Distilling Qwen3 TTS
Posted by Reasonable_Friend_77@reddit | LocalLLaMA | View on Reddit | 12 comments
Hi all,
I've made a few attempts to distill Qwen3 TTS without much success. I'm trying to create a model that is half the size and see what's the quality trade off... but so far I only managed to produce garbage.
Does anyone have experience with distilling TTS models?
Any tips or documentation willing to share?
Fit-Produce420@reddit
Yeah if I took out half your brain would your abilities increase, or decrease?
Reasonable_Friend_77@reddit (OP)
Lol, not sure if you're advocating for the rights of llm here, but an llm is not a brain and distillation is known process that exists and has been done extensively. My goal is to explore what's the loss in quality, how much can it retain at smaller size. For example what if it retains a single language only.
But hey, you seem to have the answer already and clearly have thought this through. :)
Fit-Produce420@reddit
Well it sounds like you're the one who doesn't understand how LLMs work.
I don't care if you spend your whole day lobotomizing language models, but the weights you're removing are shared across languages, by taking out everything that's not English all you're doing is making it stupider because those "non-English" activations are shared, not isolated.
You're basically testing how much English you can remove before you've removed too much. I guess if you're interested that's all that matters?
Reasonable_Friend_77@reddit (OP)
Did you read my question?
I'm not saying you can randomly remove layers and somehow have a smaller model. You're right that multilanguage models don't have cleanly separable English weights but I'm not saying you can remove them cleanly, that wouldn't make sense. I'm talking about distillation, creating a student model that has the same architecture but a smaller talker and measure the quality tradeoff.
These comments are not much helpful nor technical either so I'm not gonna continue this conversation.
Fit-Produce420@reddit
Yeah you're just playing around, okay neat, have fun!
r4in311@reddit
You're wasting your time, just use OmniVoice it's so much better and really small :-)
Reasonable_Friend_77@reddit (OP)
Lol. Thanks now that I know I'm wasting my time I'll stop.
:)
Reasonable_Friend_77@reddit (OP)
With 4 upvotes I feel like I should add some explanation here. :P
Omnivoice is a diffusion model not an autoregressive one. It works great if you've a lot of cores (threads) too. But because of its nature it can't really do streaming. Diffusion models already know the exact size (length) from the very beginning and progressively iterate on the result. So if you want to minimize latency and you don't have a lot of cores (for example CPU inference) that may not be the best choice. Or so I learned in my ignorance, always happy to be proven wrong. :)
Double_Cause4609@reddit
In general, distillation's really involved.

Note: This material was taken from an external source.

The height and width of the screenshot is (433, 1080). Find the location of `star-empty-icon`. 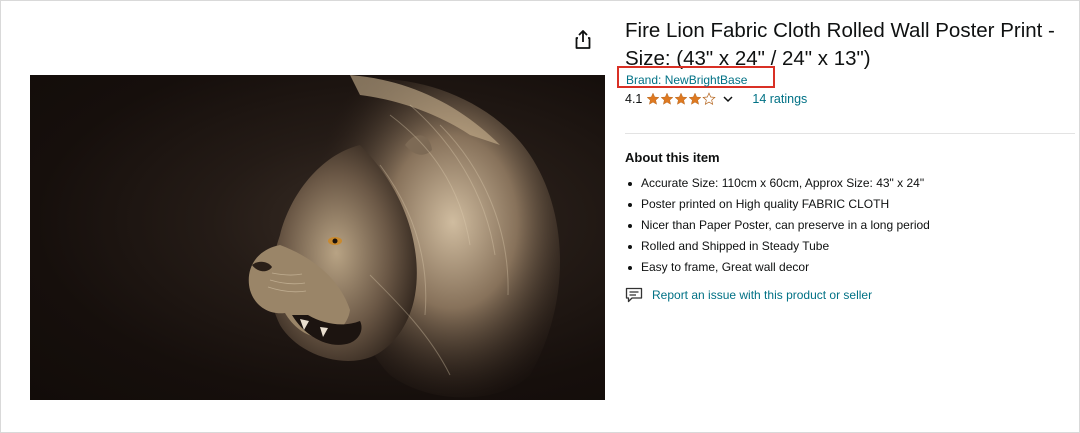

star-empty-icon is located at coordinates (710, 98).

What model are you distilling into? If you have no smaller generally pretrained model you do typically have to pre-train before distillation.
That is, distillation only works when the target policy is already near where you want to be after distillation.
You might find QAT self-distillation a bit better (where you do QAT on the weights but reference the full precision model as the teacher). If the goal is to run 2x-4x as fast it should still be fine.
Reasonable_Friend_77@reddit (OP)
I was distilling into a Qwen3 itself removing layers that were less sensitive to quantization. The rationale is that those layers are perhaps less helpful? But not sure if that's the right way to go. Perhaps it's not the right term quantization? or is it what you mean by self-distillation?
overand@reddit
Are you trying to distill it or quantize it? (And - have you already just tried it at smaller quantizations? What quantization - if any - are you using, and what sort of system are you trying to run it on?)
I'm also curious what sort of "garbage" you're getting; I find TTS garbage and nonsense to be pretty interesting!
Reasonable_Friend_77@reddit (OP)
Sorry, should've explained better. I meant half the size in number of parameters. I'm quantizing and got pretty decent results but now I want to see if it's possible to distill it. Garbage meaning garbled speech, voice cloning quite broken and even the custom voice model voices stop working. But distillation can be done in a number of ways from what I see so I wanted to check if anyone had experience.